Neuropsychologic CR programs

Gehring et al. [24] conducted a randomized controlled trial (RCT) investigating the effectiveness of a CR program conducted by a neuropsychologist with compensatory strategies for memory, executive functioning, and attention as well as an attention-based computer program in survivors of gliomas. Directly after treatment, there were no group differences in verbal memory or attention scores; however, at the 6-month follow-up, there was improvement in objective neuropsychologic measures of verbal memory and attention, but no significant group differences for the rest of the self-report measures. A significant group difference was also seen in the combined attention tests and the combined tests of verbal memory after 6-months of follow-up. Furthermore, a significant difference was observed in the percentage of patients who did not meet the cognitive impairment criteria at the 6-month follow-up in the intervention group compared to the control group (39% vs. 21%). Directly after treatment, significant differences were observed in self-reported cognitive functioning; however, these differences did not persist at 6 months post-assessment follow-up. Maintenance of self-reported cognitive functioning was observed in the intervention group; however, the control group had continued gains as time passed.

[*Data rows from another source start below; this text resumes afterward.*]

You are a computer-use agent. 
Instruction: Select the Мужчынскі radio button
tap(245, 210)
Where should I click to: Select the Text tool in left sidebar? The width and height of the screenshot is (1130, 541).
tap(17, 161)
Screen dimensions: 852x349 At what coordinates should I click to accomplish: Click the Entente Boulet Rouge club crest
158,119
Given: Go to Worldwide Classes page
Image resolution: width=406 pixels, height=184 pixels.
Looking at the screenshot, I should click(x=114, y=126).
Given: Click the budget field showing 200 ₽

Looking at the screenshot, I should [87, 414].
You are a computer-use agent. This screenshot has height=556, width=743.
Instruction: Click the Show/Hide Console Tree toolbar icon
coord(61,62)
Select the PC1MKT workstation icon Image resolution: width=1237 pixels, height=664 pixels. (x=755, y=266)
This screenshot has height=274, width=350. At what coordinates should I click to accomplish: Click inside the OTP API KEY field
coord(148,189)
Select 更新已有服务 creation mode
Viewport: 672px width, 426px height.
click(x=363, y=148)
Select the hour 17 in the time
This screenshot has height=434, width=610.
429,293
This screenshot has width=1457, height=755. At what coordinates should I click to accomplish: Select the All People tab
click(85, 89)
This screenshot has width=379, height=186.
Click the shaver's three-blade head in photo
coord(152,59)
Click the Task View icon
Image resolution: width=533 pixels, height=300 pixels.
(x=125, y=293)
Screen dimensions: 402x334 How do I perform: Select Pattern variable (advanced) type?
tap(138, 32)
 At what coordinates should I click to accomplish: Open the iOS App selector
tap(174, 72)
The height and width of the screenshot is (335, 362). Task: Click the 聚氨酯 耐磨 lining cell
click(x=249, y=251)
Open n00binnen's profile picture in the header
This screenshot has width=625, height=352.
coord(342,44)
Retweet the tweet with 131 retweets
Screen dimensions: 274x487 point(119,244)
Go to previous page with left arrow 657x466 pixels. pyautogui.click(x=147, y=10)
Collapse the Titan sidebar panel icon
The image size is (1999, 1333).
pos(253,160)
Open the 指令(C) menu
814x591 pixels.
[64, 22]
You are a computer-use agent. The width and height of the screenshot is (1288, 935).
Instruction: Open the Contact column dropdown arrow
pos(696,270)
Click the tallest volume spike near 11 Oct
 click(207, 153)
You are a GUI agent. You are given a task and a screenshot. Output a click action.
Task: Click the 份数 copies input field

In a follow-up study, greater age, increased duration of disease (dichotomized: 0.525 years/0.5 years), epileptic seizures in the previous year, and comorbid conditions were associated with poor outcomes of the multifaceted CR program; however, on regression analysis, younger age and higher education were the only predictors of reliable improvement. Additional variables including epileptic seizures, comorbidity, and disease duration did not bring about significant improvements in the model [25].

CR was also investigated by Locke et al. [26]. They reported that most participants and their caregivers (88%; n=7/8) identified that the intervention was “very helpful” or “somewhat helpful” and would recommend it to another BT patient. The QoL scores improved on the follow-up, however, there was no significant difference when compared with the control group. There was a tendency for improvement, however, not statistically significant, in the functional status of both groups reported by the patients and caregivers.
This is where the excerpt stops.